Exactly as written, transcribe the data that follows.

Material shown: Begin

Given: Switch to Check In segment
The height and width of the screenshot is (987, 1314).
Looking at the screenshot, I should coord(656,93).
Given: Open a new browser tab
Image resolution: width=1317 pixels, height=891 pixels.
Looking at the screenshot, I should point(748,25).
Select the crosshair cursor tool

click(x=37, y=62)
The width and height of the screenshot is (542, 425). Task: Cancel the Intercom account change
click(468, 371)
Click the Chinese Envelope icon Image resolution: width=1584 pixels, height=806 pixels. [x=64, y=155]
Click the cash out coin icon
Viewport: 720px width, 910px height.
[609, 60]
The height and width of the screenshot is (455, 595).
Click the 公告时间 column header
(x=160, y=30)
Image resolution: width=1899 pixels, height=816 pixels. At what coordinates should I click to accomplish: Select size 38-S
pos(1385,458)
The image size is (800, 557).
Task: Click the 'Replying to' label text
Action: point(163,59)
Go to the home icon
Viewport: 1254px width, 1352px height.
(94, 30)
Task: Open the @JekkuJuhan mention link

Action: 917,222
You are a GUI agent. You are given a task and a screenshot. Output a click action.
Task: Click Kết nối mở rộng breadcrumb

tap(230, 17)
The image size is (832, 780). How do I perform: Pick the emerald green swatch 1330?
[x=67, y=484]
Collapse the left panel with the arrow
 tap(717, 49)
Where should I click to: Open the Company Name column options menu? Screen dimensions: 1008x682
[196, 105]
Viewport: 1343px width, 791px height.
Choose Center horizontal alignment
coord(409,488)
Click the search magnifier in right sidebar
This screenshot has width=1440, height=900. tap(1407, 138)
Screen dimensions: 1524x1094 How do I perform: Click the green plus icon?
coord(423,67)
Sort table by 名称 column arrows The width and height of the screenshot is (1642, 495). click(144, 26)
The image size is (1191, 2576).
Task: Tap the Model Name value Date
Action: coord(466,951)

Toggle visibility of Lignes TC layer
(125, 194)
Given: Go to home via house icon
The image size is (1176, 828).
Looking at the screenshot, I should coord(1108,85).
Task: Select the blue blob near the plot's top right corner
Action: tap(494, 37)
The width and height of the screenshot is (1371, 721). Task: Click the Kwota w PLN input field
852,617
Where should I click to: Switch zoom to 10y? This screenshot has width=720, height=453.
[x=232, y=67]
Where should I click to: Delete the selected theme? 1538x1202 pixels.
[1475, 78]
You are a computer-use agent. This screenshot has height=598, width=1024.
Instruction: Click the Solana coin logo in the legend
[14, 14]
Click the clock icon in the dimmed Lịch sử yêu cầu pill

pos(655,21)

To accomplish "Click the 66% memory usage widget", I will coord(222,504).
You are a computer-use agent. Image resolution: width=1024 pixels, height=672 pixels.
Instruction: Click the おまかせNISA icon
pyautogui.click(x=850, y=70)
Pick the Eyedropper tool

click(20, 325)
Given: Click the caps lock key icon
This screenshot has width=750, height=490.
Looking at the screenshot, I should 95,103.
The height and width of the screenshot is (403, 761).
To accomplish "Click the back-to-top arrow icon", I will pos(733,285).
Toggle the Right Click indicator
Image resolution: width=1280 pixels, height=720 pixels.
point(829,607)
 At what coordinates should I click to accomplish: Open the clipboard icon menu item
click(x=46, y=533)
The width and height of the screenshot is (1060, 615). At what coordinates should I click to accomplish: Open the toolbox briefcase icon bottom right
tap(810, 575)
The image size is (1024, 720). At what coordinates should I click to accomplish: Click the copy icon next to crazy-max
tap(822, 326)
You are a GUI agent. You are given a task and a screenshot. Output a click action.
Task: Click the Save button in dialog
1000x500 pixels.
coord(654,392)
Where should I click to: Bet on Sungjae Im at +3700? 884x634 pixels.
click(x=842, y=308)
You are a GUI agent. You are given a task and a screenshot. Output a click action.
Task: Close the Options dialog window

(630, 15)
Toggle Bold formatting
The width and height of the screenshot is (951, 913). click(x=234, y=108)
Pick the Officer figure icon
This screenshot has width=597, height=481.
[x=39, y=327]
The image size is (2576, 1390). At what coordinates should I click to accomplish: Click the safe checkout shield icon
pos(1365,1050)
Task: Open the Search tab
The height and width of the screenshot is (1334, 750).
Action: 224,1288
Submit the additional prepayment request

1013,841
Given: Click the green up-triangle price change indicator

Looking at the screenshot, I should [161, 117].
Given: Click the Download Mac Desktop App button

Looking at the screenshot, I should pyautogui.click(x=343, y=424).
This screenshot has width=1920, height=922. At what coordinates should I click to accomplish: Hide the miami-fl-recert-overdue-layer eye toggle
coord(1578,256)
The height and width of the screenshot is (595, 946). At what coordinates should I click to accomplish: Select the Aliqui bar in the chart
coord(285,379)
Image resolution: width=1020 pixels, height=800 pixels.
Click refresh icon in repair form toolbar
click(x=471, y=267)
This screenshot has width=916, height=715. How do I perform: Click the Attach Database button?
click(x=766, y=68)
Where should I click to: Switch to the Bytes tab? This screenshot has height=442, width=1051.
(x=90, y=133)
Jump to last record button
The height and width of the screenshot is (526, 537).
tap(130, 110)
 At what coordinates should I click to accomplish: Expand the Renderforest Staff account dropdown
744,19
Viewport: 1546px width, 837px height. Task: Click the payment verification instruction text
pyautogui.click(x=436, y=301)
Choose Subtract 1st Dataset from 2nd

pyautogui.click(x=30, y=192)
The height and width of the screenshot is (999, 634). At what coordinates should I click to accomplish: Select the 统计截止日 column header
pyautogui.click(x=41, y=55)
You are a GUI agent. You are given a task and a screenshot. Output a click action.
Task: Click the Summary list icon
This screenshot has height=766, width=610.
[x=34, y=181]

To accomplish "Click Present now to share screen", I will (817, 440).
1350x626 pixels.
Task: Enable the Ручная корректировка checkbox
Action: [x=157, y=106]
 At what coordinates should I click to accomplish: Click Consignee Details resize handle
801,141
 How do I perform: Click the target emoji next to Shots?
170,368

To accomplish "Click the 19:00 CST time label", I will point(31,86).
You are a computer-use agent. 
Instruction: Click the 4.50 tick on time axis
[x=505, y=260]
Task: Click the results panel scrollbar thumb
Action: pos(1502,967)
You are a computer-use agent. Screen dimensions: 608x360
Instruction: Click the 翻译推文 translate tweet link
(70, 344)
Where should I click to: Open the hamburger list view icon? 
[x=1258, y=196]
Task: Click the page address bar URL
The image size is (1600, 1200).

Material shown: End

◆ **Output below**
Given: Switch to Check In segment
The height and width of the screenshot is (987, 1314).
Looking at the screenshot, I should coord(656,93).
Given: Open a new browser tab
Image resolution: width=1317 pixels, height=891 pixels.
Looking at the screenshot, I should point(748,25).
Select the crosshair cursor tool

click(x=37, y=62)
The width and height of the screenshot is (542, 425). Task: Cancel the Intercom account change
click(468, 371)
Click the Chinese Envelope icon Image resolution: width=1584 pixels, height=806 pixels. [x=64, y=155]
Click the cash out coin icon
Viewport: 720px width, 910px height.
[609, 60]
The height and width of the screenshot is (455, 595).
Click the 公告时间 column header
(x=160, y=30)
Image resolution: width=1899 pixels, height=816 pixels. At what coordinates should I click to accomplish: Select size 38-S
pos(1385,458)
The image size is (800, 557).
Task: Click the 'Replying to' label text
Action: point(163,59)
Go to the home icon
Viewport: 1254px width, 1352px height.
(94, 30)
Task: Open the @JekkuJuhan mention link

Action: 917,222
You are a GUI agent. You are given a task and a screenshot. Output a click action.
Task: Click Kết nối mở rộng breadcrumb

tap(230, 17)
The image size is (832, 780). How do I perform: Pick the emerald green swatch 1330?
[x=67, y=484]
Collapse the left panel with the arrow
 tap(717, 49)
Where should I click to: Open the Company Name column options menu? Screen dimensions: 1008x682
[196, 105]
Viewport: 1343px width, 791px height.
Choose Center horizontal alignment
coord(409,488)
Click the search magnifier in right sidebar
This screenshot has width=1440, height=900. tap(1407, 138)
Screen dimensions: 1524x1094 How do I perform: Click the green plus icon?
coord(423,67)
Sort table by 名称 column arrows The width and height of the screenshot is (1642, 495). click(144, 26)
The image size is (1191, 2576).
Task: Tap the Model Name value Date
Action: coord(466,951)

Toggle visibility of Lignes TC layer
(125, 194)
Given: Go to home via house icon
The image size is (1176, 828).
Looking at the screenshot, I should coord(1108,85).
Task: Select the blue blob near the plot's top right corner
Action: tap(494, 37)
The width and height of the screenshot is (1371, 721). Task: Click the Kwota w PLN input field
852,617
Where should I click to: Switch zoom to 10y? This screenshot has width=720, height=453.
[x=232, y=67]
Where should I click to: Delete the selected theme? 1538x1202 pixels.
[1475, 78]
You are a computer-use agent. This screenshot has height=598, width=1024.
Instruction: Click the Solana coin logo in the legend
[14, 14]
Click the clock icon in the dimmed Lịch sử yêu cầu pill

pos(655,21)

To accomplish "Click the 66% memory usage widget", I will coord(222,504).
You are a computer-use agent. Image resolution: width=1024 pixels, height=672 pixels.
Instruction: Click the おまかせNISA icon
pyautogui.click(x=850, y=70)
Pick the Eyedropper tool

click(20, 325)
Given: Click the caps lock key icon
This screenshot has width=750, height=490.
Looking at the screenshot, I should 95,103.
The height and width of the screenshot is (403, 761).
To accomplish "Click the back-to-top arrow icon", I will pos(733,285).
Toggle the Right Click indicator
Image resolution: width=1280 pixels, height=720 pixels.
point(829,607)
 At what coordinates should I click to accomplish: Open the clipboard icon menu item
click(x=46, y=533)
The width and height of the screenshot is (1060, 615). At what coordinates should I click to accomplish: Open the toolbox briefcase icon bottom right
tap(810, 575)
The image size is (1024, 720). At what coordinates should I click to accomplish: Click the copy icon next to crazy-max
tap(822, 326)
You are a GUI agent. You are given a task and a screenshot. Output a click action.
Task: Click the Save button in dialog
1000x500 pixels.
coord(654,392)
Where should I click to: Bet on Sungjae Im at +3700? 884x634 pixels.
click(x=842, y=308)
You are a GUI agent. You are given a task and a screenshot. Output a click action.
Task: Close the Options dialog window

(630, 15)
Toggle Bold formatting
The width and height of the screenshot is (951, 913). click(x=234, y=108)
Pick the Officer figure icon
This screenshot has width=597, height=481.
[x=39, y=327]
The image size is (2576, 1390). At what coordinates should I click to accomplish: Click the safe checkout shield icon
pos(1365,1050)
Task: Open the Search tab
The height and width of the screenshot is (1334, 750).
Action: 224,1288
Submit the additional prepayment request

1013,841
Given: Click the green up-triangle price change indicator

Looking at the screenshot, I should [161, 117].
Given: Click the Download Mac Desktop App button

Looking at the screenshot, I should pyautogui.click(x=343, y=424).
This screenshot has width=1920, height=922. At what coordinates should I click to accomplish: Hide the miami-fl-recert-overdue-layer eye toggle
coord(1578,256)
The height and width of the screenshot is (595, 946). At what coordinates should I click to accomplish: Select the Aliqui bar in the chart
coord(285,379)
Image resolution: width=1020 pixels, height=800 pixels.
Click refresh icon in repair form toolbar
click(x=471, y=267)
This screenshot has width=916, height=715. How do I perform: Click the Attach Database button?
click(x=766, y=68)
Where should I click to: Switch to the Bytes tab? This screenshot has height=442, width=1051.
(x=90, y=133)
Jump to last record button
The height and width of the screenshot is (526, 537).
tap(130, 110)
 At what coordinates should I click to accomplish: Expand the Renderforest Staff account dropdown
744,19
Viewport: 1546px width, 837px height. Task: Click the payment verification instruction text
pyautogui.click(x=436, y=301)
Choose Subtract 1st Dataset from 2nd

pyautogui.click(x=30, y=192)
The height and width of the screenshot is (999, 634). At what coordinates should I click to accomplish: Select the 统计截止日 column header
pyautogui.click(x=41, y=55)
You are a GUI agent. You are given a task and a screenshot. Output a click action.
Task: Click the Summary list icon
This screenshot has height=766, width=610.
[x=34, y=181]

To accomplish "Click Present now to share screen", I will (817, 440).
1350x626 pixels.
Task: Enable the Ручная корректировка checkbox
Action: [x=157, y=106]
 At what coordinates should I click to accomplish: Click Consignee Details resize handle
801,141
 How do I perform: Click the target emoji next to Shots?
170,368

To accomplish "Click the 19:00 CST time label", I will point(31,86).
You are a computer-use agent. 
Instruction: Click the 4.50 tick on time axis
[x=505, y=260]
Task: Click the results panel scrollbar thumb
Action: pos(1502,967)
You are a computer-use agent. Screen dimensions: 608x360
Instruction: Click the 翻译推文 translate tweet link
(70, 344)
Where should I click to: Open the hamburger list view icon? 
[x=1258, y=196]
Task: Click the page address bar URL
The image size is (1600, 1200).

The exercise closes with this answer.